La première fois que j'ai su que mon copain m'aimait vraiment, c'était un beau matin d'été. La lumière du jour perçait les rideaux de la fenêtre de sa chambre dans une vision presque féérique. Je me suis réveillée la joue posée sur son torse. On avait passé la nuit enlacés l'un dans l'autre. De quoi de super romantique. Ce qui l'était moins, c'est la flaque de salive que j'avais laissée dans le creux de sa clavicule... 

Je me suis dépêchée à l'essuyer, mais obviously il s'en était rendu compte. J'avais envie de me cacher, sauf que lui, ben il s'en foutait.

Wow, j'ai pensé, ça c'est de l'amour. (Je continue à le penser à chaque fois qu'il pointe le spot mouillé sur son oreiller en riant quand on se réveille. Sérieux, pourquoi je bave quand je dors chez lui!)

La deuxième fois que j'ai su que mon copain m'aimait vraiment, il venait de débarquer chez moi à l'improviste les bras pleins de trucs pour faire à souper. Super cute and all. Sauf que cette journée-là, mes hormones avaient décidé de me punir.

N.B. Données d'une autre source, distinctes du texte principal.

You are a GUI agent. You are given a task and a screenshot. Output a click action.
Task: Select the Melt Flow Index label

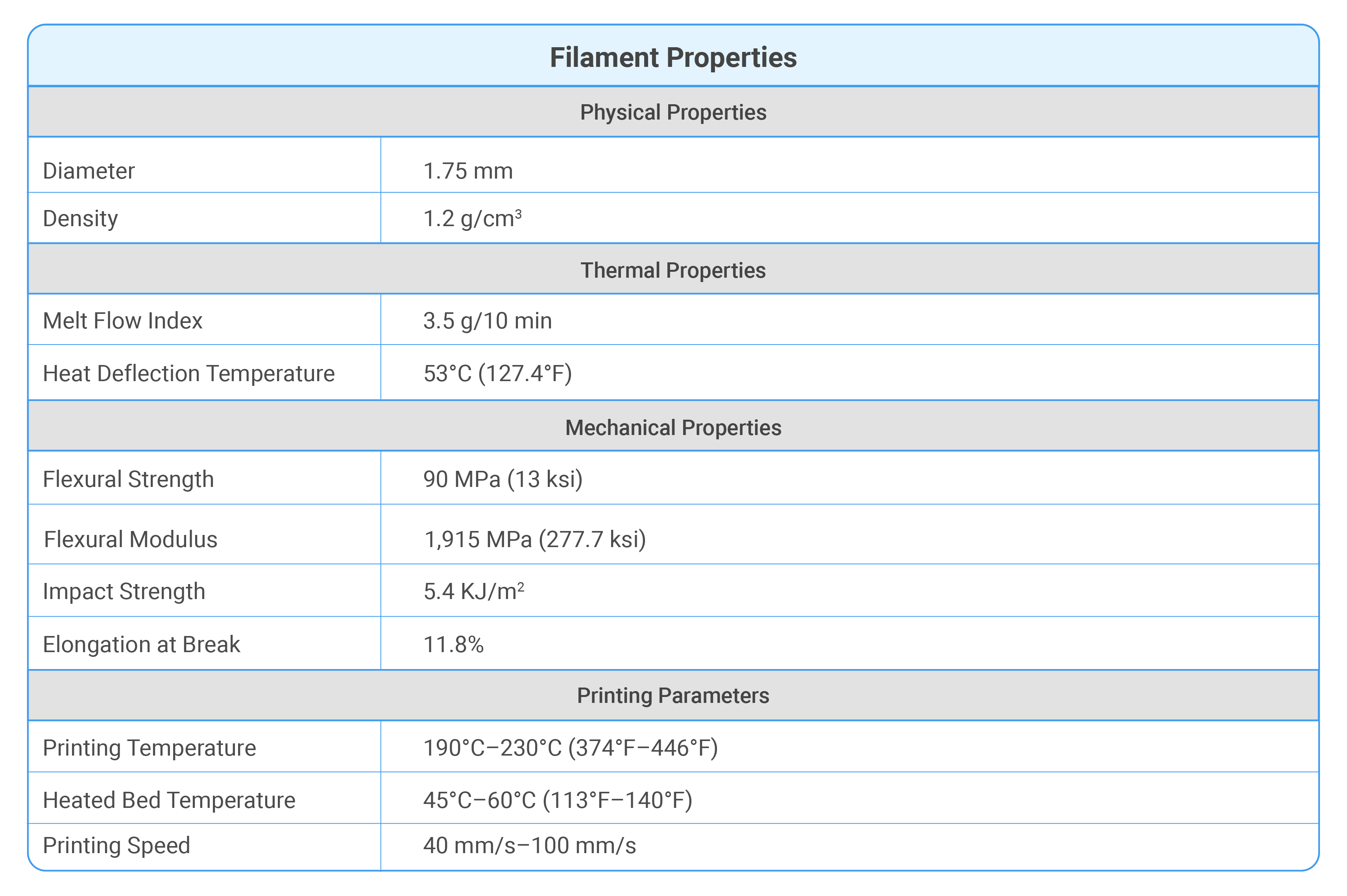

Ladite punition prenait place dans mon visage, sous forme de breakout. Bon, la guerre que me livrent mon oestrogène et ma progestérone n'a rien à voir avec l'amour que me porte mon chum. Le rapport, c'est qu'il était tard, que je m'étais préparée à aller me coucher et que j'avais recouvert tout mes boutons de pâte à dents. Tsé, le remède maison bien connu pour combattre les imperfections cutanées indésirées. 

Bref, j'ai ouvert la porte la face pleine de gros spots blancs. La honte! Inutile de préciser à quel point je me sentais pas sexy. J'essayais d'expliquer la situation et de me cacher en même temps. Ridicule. 

Lui? Ben il a ri. Puis on a cuisiné à souper. La suite est censurée, sauf que je vais tout de même préciser que j'avais encore la face pleine de pâte à dents.

La troisième fois que j'ai su que mon copain m'aimait vraiment, j'ai eu peur de mourir. Pas au moment de l'accident. Non, personne a été blessé. C'est lorsque j'ai su que son char était perte totale que j'ai craint pour ma vie.

Lui? Lui, il était juste content que j'ai rien.

Quant à moi, la première fois que j'ai su que j'aimais vraiment mon copain est arrivée très tôt dans notre relation. Je l'ai su la première fois que je suis allée chez lui. Même seulement quelques minutes après qu'on ait passé la porte. Il venait d'enlever ses souliers, et si on avait été plusieurs dans l'appartement, tout le monde l'aurait su.

Comme quoi l'amour n'est pas seulement aveugle, mais il n'a pas non plus le sens de l'odorat.